Defrauding people is one thing - and an important thing, because of the bad name it gives to altruism and the betrayal of people's trust, etc. - but for me, the worst part is the creation of villains and danger, essentially just to make the plot more exciting, and slandering various remote but real people and communities to do so. And then there's the role Mortenson plays in the greater U.S. narrative.
And, this is my other issue. My personal opinion is that Krakauer is right to call Mortenson's central argument - that increasing secular education in places like Afghanistan will discourage and eliminate terrorism - "uncomplicated." It's part of a package of basic liberal common sense, and goes along with the health clinics mentioned above. Everybody agrees that education and healthcare are good antidotes to the "primitivity" of terrorism. And hey, education and healthcare can't hurt, from a basic standard of living perspective. Then some people add economic development and other people add democracy and suddenly what cures terrorism is for "them" to be more like "us." Which... seems kind of circular. Education doesn't stop the U.S. from bombing weddings, doesn't close Guantanamo Bay, doesn't cut small arms supplies from Militant A to help fight Militant B. But those are things that Mortenson's argument allow us not to think about. Although I don't agree with Mark Juergensmeyer
that secularism has created terrorism, he does have a much more nuanced understanding of terrorism-in-society, and his book is a decent antidote to this line of thought. This facet of liberalism doesn't seem to have changed since the Dutch were trying to justify colonizing Indonesia with the Ethical Policy
. And basically, I just don't think it's enough. Saying off-handedly that "oh, education will solve it" basically implies that properly-educated people are above this foolish behavior and there's no need to look at the behavior any deeper, because it'll just die out on its own when we hit them over the head with our logic hard enough. Again... I don't buy it.

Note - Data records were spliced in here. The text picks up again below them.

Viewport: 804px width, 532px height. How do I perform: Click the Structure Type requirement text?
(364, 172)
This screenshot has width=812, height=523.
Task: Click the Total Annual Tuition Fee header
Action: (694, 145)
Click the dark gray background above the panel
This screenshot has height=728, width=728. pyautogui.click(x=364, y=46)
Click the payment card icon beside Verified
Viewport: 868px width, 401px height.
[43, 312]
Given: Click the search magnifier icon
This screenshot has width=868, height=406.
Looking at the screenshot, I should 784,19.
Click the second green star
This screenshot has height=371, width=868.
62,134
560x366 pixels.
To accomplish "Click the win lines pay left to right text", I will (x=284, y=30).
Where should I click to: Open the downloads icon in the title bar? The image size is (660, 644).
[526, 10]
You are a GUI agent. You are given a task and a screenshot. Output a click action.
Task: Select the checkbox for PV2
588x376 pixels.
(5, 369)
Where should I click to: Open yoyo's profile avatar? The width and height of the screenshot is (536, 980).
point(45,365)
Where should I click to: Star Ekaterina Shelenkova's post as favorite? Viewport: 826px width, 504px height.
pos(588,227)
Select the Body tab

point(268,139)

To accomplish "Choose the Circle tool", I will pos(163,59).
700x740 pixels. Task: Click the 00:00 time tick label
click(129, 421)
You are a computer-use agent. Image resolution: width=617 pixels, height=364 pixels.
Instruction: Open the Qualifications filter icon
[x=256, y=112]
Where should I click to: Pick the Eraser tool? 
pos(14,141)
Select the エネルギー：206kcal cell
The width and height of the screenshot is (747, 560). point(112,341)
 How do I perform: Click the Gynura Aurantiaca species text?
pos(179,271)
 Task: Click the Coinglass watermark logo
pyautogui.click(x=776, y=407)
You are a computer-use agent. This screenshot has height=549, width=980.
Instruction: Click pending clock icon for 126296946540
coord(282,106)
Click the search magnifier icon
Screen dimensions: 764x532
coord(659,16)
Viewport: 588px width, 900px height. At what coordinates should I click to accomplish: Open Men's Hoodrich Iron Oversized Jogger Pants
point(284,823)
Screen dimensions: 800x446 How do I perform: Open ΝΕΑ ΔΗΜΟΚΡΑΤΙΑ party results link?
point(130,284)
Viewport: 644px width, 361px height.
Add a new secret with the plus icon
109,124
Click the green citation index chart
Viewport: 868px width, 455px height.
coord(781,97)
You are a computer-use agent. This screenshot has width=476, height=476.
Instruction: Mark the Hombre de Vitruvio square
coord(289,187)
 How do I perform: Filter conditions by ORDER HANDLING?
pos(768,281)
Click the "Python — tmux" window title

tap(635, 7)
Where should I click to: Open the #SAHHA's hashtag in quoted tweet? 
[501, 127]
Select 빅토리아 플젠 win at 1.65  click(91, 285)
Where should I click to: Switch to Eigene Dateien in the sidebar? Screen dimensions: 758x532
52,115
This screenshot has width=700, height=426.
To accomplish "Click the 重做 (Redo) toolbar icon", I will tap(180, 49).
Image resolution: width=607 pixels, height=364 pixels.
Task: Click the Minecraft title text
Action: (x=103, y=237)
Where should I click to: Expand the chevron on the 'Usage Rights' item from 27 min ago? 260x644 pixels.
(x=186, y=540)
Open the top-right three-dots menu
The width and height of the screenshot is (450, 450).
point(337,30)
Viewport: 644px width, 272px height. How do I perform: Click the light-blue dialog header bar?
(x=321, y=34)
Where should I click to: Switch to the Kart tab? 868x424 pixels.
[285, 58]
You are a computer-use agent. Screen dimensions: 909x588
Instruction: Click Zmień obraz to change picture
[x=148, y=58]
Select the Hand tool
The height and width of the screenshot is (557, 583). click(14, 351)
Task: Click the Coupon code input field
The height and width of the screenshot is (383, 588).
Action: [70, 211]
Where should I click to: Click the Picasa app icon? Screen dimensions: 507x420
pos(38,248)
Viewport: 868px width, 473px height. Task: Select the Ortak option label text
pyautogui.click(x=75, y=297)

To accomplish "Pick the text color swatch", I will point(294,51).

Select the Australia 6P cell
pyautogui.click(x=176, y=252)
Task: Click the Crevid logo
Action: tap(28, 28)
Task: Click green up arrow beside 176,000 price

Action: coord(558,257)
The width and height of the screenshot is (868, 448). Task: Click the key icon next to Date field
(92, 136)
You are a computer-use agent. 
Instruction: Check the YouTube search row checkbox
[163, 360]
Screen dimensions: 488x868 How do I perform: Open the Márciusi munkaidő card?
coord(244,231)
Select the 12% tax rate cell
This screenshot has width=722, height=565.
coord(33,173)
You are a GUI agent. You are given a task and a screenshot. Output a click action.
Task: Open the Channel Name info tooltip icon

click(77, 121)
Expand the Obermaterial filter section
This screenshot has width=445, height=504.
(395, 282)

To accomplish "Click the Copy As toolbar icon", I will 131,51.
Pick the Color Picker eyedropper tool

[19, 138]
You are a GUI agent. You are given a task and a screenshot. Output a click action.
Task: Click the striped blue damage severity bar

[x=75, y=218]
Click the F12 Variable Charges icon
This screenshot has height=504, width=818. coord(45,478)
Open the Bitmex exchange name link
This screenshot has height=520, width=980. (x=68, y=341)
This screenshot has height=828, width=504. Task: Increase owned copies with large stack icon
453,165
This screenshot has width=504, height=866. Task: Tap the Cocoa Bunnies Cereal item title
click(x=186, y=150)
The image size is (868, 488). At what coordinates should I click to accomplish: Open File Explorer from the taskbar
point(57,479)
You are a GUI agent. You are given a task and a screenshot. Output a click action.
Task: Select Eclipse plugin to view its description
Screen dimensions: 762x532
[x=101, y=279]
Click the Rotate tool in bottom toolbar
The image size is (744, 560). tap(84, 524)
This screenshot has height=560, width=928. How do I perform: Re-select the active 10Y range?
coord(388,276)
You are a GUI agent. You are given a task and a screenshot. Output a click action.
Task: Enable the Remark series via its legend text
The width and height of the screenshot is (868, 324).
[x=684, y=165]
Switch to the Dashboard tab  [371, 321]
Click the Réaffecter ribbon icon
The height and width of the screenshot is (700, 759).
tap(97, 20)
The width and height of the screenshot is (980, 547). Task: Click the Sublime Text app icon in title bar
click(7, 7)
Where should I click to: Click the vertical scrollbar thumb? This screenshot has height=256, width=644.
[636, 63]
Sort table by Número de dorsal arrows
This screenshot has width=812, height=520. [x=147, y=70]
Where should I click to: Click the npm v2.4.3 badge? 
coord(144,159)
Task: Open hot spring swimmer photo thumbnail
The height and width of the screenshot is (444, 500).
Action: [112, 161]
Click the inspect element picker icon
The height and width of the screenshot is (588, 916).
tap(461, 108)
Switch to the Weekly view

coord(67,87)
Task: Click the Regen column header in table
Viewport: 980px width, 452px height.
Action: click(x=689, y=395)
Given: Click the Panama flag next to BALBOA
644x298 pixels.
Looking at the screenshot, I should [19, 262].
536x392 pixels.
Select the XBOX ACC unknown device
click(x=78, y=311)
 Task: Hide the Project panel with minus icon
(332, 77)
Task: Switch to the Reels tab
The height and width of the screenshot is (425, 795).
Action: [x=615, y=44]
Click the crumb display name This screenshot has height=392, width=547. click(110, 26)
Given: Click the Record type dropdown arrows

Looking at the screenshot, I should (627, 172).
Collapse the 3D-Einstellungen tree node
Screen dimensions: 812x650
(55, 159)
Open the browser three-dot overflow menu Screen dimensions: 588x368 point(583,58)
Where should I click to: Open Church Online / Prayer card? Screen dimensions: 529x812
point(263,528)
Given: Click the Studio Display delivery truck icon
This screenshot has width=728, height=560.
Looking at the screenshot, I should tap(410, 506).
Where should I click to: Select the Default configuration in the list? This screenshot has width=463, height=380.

I think this is particularly important:
“The way I’ve always understood Greg,” Callahan reflects, “is that he’s a symptom of Afghanistan. Things are so bad that everybody’s desperate for even one good-news story. And Greg is it. Everything else might be completely fucked up over there, but here’s a guy who’s persuaded the world that he’s making a difference and doing things right,” Mortenson’s tale “functioned as a palliative,” Callahan suggests. It soothed the national conscience. Greg may have used smoke and mirrors to generate the hope he offered, but the illusion made people feel good about themselves, so nobody was in a hurry to look behind the curtain. Although it doesn’t excuse his dishonesty, Mortenson was merely selling what the public was eager to buy.